> [Task input]:

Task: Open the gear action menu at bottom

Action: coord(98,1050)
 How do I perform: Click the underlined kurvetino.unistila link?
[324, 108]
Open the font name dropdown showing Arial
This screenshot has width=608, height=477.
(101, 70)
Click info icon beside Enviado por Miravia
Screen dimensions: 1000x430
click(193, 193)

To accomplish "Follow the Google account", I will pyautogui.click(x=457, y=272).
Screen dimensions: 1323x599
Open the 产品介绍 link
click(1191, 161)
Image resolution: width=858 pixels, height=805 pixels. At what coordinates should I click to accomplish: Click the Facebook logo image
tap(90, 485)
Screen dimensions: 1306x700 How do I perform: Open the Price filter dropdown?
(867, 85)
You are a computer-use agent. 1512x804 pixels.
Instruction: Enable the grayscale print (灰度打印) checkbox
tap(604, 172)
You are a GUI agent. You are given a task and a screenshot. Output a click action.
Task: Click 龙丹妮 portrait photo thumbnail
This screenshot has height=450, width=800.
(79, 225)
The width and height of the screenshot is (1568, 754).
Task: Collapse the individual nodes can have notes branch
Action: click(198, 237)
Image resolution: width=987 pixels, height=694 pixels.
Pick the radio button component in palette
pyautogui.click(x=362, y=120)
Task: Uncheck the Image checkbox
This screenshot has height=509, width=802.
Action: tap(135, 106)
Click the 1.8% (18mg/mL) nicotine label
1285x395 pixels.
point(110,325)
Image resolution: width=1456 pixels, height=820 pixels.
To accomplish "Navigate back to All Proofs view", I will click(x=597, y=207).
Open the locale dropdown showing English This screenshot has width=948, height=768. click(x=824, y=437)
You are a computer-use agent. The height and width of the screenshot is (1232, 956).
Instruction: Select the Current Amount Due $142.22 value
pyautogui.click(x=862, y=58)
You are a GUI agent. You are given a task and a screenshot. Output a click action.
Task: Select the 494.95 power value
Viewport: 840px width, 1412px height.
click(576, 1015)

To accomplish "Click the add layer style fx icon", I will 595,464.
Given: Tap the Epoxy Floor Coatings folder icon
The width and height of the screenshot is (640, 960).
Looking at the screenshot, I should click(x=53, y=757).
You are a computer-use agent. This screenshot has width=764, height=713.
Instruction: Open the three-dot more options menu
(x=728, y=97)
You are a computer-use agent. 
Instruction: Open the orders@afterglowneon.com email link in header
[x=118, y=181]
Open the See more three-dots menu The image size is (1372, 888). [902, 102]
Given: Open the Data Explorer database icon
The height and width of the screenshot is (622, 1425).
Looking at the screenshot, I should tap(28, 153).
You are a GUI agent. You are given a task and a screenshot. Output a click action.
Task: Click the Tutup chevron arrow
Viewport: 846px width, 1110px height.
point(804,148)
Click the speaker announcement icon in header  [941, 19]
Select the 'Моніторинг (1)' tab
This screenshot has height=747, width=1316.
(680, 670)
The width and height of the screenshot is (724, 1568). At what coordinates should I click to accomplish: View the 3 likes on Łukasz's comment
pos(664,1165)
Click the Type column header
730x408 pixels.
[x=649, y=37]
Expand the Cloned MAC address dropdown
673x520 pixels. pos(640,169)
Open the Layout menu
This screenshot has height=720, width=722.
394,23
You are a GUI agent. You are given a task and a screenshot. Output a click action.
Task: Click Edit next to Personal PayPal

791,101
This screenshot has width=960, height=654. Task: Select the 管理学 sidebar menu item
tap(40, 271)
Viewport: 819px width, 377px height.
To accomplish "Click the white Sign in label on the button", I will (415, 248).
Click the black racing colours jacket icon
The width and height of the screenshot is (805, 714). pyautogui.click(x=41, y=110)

> [What this task involves]: Only the lines from the first line of the material above through the line that contains "You are a computer-use agent. 1512x804" should be quoted, each one exactly.

> [Response to this task]:
Task: Open the gear action menu at bottom

Action: coord(98,1050)
 How do I perform: Click the underlined kurvetino.unistila link?
[324, 108]
Open the font name dropdown showing Arial
This screenshot has width=608, height=477.
(101, 70)
Click info icon beside Enviado por Miravia
Screen dimensions: 1000x430
click(193, 193)

To accomplish "Follow the Google account", I will pyautogui.click(x=457, y=272).
Screen dimensions: 1323x599
Open the 产品介绍 link
click(1191, 161)
Image resolution: width=858 pixels, height=805 pixels. At what coordinates should I click to accomplish: Click the Facebook logo image
tap(90, 485)
Screen dimensions: 1306x700 How do I perform: Open the Price filter dropdown?
(867, 85)
You are a computer-use agent. 1512x804 pixels.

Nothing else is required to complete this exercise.